Problem to work on:
Line by line, copy the entries exactly, excluding the pictures.
Start of Records supplied
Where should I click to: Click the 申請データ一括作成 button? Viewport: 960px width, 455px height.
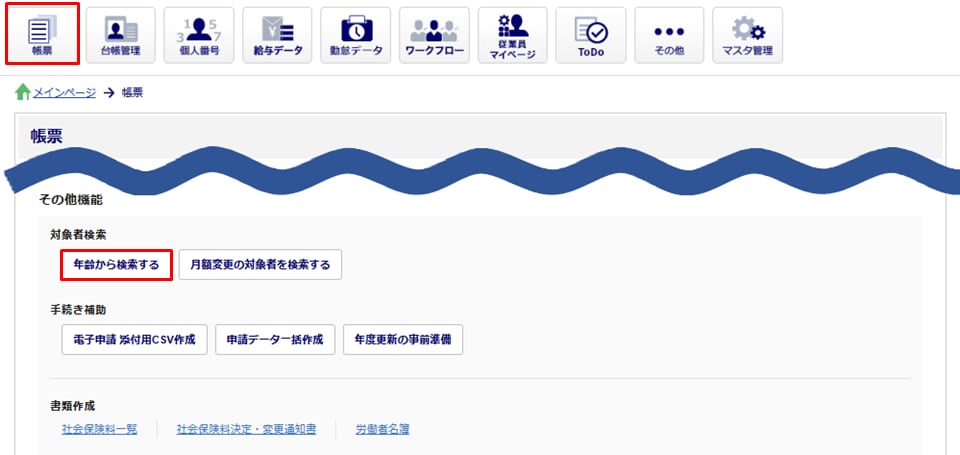(x=275, y=339)
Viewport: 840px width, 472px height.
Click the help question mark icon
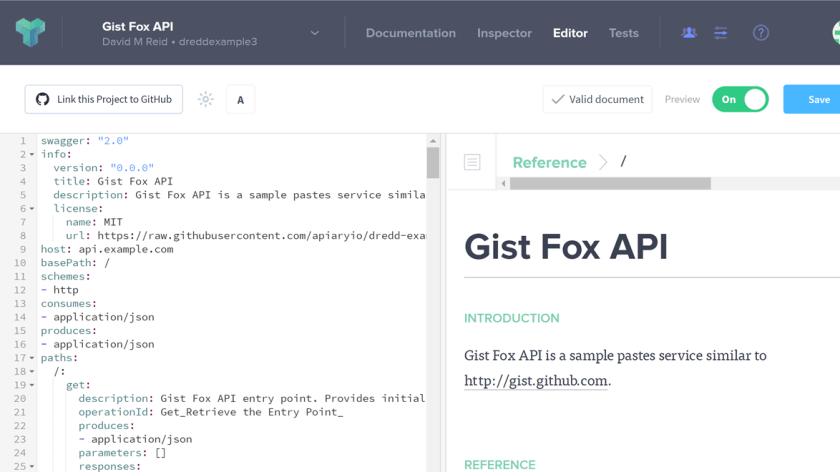click(x=761, y=33)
End of Records supplied
Exercise result:
Where should I click to: Click the 申請データ一括作成 button? Viewport: 960px width, 455px height.
(x=275, y=339)
Viewport: 840px width, 472px height.
Click the help question mark icon
click(x=761, y=33)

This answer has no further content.